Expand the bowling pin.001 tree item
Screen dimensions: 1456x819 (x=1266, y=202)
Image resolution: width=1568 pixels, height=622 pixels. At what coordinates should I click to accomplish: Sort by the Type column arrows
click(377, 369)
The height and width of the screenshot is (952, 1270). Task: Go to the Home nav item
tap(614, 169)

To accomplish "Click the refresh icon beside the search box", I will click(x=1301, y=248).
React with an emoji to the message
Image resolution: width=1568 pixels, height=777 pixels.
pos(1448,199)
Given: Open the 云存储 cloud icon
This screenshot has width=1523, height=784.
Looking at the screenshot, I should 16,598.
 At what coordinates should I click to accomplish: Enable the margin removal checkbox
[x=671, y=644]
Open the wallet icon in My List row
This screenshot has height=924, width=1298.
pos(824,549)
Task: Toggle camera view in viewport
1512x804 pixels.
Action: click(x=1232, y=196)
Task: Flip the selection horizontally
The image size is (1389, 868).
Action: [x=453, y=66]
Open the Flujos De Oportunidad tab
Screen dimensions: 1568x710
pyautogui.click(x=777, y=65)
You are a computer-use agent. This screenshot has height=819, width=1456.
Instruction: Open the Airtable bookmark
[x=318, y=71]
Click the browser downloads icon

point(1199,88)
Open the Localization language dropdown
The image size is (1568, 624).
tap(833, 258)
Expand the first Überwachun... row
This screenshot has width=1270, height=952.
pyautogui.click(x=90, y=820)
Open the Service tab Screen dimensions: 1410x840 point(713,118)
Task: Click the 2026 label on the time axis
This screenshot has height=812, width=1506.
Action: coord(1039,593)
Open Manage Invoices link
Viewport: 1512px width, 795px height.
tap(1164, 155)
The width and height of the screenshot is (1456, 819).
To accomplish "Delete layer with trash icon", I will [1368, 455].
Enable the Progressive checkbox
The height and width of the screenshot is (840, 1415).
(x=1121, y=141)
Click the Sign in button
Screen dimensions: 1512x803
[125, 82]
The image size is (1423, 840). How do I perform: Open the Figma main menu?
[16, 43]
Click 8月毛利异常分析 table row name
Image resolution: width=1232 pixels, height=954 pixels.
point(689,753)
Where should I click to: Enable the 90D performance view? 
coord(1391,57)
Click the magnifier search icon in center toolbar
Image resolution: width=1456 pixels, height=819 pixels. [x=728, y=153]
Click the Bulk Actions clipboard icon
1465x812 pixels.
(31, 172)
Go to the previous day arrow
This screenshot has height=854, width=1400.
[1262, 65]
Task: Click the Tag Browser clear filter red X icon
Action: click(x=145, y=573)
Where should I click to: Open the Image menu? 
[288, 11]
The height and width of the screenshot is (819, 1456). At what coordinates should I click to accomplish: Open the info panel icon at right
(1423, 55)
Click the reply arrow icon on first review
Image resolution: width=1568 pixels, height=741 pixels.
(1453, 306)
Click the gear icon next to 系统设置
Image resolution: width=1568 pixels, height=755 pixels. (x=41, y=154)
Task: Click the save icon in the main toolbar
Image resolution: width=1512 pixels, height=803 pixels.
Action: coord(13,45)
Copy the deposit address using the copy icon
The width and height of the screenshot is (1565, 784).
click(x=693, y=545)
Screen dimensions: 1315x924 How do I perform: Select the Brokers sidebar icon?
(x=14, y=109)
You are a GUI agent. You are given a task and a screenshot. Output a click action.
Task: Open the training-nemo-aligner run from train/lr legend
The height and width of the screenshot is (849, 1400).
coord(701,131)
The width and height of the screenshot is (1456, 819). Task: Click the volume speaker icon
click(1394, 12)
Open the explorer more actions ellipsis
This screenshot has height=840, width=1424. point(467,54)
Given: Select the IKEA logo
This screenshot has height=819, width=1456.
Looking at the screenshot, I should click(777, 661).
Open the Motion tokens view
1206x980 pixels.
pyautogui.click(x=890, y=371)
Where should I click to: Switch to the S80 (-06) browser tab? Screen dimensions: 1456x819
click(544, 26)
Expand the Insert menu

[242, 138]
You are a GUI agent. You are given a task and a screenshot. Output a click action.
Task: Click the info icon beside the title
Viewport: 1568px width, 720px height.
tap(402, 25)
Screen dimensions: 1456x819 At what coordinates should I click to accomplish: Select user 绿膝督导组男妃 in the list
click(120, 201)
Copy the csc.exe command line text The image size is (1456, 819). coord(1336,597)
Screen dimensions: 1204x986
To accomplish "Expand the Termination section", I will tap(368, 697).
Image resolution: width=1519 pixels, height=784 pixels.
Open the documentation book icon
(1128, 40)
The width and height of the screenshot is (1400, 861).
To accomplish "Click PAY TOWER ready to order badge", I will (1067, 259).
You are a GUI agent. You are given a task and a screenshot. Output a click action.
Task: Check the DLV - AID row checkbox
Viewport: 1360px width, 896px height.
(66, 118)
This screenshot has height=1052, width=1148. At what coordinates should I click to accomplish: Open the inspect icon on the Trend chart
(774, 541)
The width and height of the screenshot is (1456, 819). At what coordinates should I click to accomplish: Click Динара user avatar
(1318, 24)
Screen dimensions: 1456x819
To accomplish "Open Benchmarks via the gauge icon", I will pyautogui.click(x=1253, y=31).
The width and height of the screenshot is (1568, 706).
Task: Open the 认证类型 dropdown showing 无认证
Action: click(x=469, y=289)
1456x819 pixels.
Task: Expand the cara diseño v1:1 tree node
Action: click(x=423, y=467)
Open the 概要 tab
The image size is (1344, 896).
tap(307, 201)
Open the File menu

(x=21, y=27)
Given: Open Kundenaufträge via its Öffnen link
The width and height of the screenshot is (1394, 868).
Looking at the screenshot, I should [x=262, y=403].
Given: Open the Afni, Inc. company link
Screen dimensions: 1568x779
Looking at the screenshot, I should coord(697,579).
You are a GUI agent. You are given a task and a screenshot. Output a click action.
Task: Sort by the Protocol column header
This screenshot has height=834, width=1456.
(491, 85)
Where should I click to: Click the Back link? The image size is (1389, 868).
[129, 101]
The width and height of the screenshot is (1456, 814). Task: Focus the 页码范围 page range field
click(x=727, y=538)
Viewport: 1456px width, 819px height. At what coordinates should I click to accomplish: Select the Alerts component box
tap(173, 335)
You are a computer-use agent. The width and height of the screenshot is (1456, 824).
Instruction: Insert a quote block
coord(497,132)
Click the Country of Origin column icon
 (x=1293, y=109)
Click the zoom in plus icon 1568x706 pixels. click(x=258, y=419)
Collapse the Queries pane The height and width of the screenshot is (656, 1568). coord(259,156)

*HOW TO COMPLETE THIS TASK*. Write out every line of the data that holds the word "Copy".

*YOUR RESPONSE*.
Copy the deposit address using the copy icon
Copy the csc.exe command line text The image size is (1456, 819). coord(1336,597)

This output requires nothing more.